> **Task statement**
Transcribe exactly the lines from the one holding "Apakah ada Bonus" through the closing line of the entries below. Pictures stay out of the copy.

> **Data for the task**
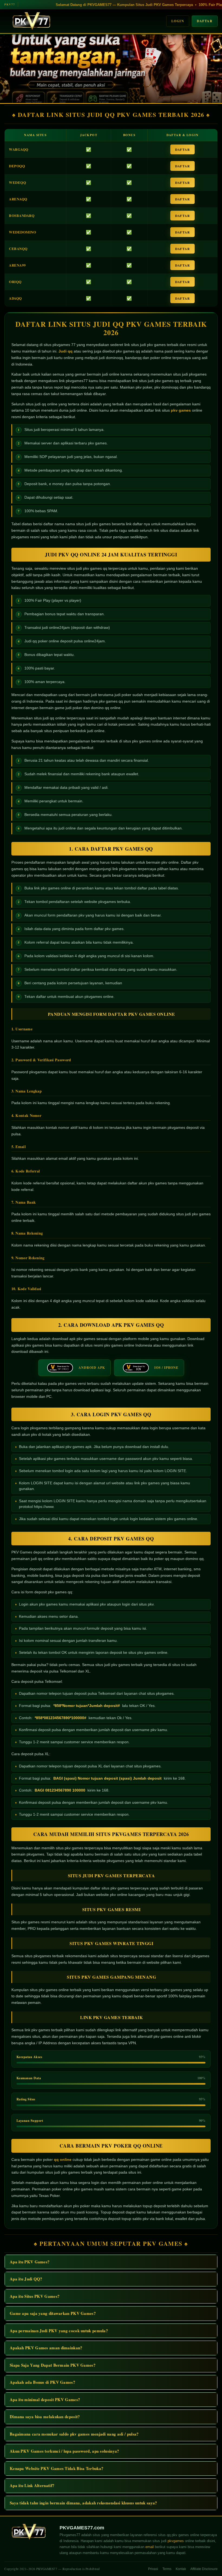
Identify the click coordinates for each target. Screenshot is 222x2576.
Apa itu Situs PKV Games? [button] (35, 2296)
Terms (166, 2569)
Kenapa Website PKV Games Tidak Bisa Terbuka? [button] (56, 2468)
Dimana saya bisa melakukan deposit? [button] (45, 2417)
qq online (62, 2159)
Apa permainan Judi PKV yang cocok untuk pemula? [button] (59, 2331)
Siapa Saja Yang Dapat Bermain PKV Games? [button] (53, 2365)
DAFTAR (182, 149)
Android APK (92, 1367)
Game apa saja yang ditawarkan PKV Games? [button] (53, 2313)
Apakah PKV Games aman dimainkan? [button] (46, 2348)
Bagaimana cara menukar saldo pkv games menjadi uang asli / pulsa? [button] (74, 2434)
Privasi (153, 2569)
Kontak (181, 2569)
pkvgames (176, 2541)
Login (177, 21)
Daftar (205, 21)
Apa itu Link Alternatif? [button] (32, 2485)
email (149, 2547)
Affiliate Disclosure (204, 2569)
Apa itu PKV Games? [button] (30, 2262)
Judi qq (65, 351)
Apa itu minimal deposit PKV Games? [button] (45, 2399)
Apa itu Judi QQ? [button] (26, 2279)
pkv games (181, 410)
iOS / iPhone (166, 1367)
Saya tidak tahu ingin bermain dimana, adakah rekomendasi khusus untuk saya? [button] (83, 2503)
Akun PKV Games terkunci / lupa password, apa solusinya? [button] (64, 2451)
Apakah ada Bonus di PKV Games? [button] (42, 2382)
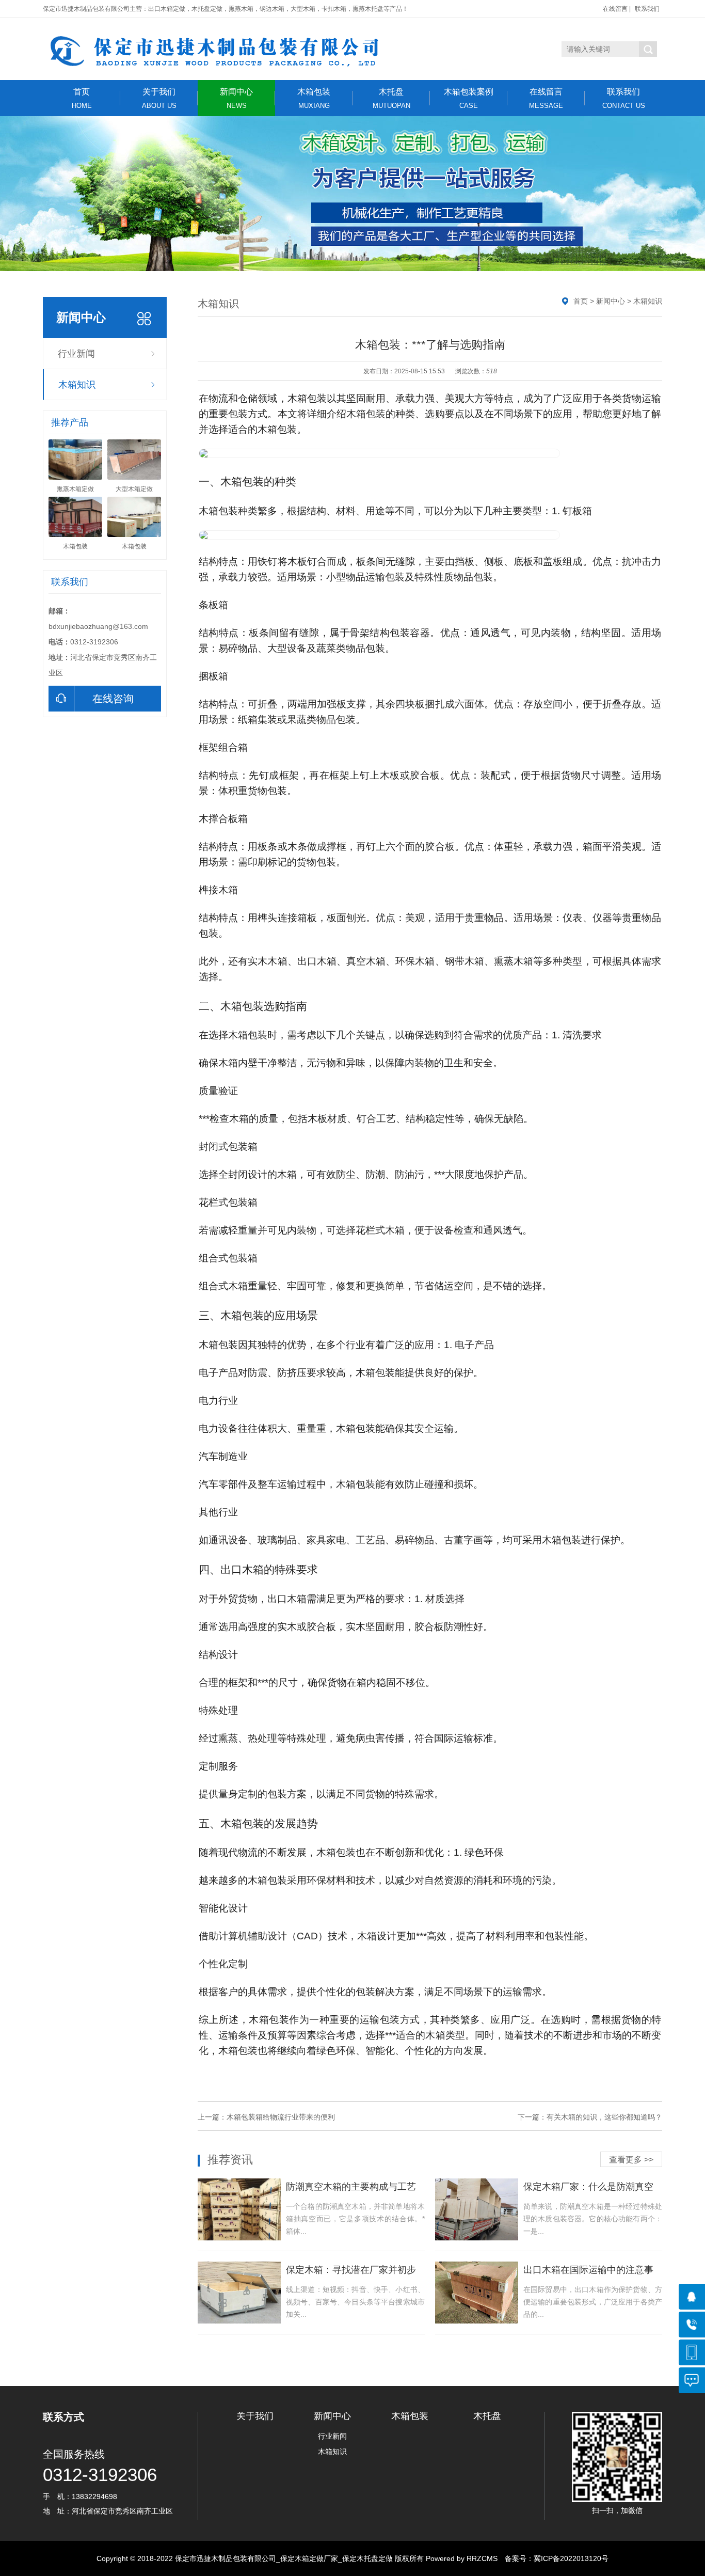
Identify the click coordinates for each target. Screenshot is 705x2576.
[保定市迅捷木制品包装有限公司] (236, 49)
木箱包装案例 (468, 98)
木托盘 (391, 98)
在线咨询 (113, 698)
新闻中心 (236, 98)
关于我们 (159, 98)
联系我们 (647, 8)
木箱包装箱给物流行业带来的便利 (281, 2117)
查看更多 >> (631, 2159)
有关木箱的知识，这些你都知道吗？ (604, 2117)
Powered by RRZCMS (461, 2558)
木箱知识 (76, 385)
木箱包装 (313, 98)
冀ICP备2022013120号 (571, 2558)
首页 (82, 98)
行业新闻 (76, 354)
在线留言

> **The completed task**
Apakah ada Bonus di PKV Games? [button] (42, 2382)
Identify the click coordinates for each target. Screenshot is 705x2576.
[保定市迅捷木制品包装有限公司] (236, 49)
木箱包装案例 (468, 98)
木托盘 (391, 98)
在线咨询 (113, 698)
新闻中心 (236, 98)
关于我们 (159, 98)
联系我们 (647, 8)
木箱包装箱给物流行业带来的便利 (281, 2117)
查看更多 >> (631, 2159)
有关木箱的知识，这些你都知道吗？ (604, 2117)
Powered by RRZCMS (461, 2558)
木箱知识 (76, 385)
木箱包装 (313, 98)
冀ICP备2022013120号 (571, 2558)
首页 (82, 98)
行业新闻 (76, 354)
在线留言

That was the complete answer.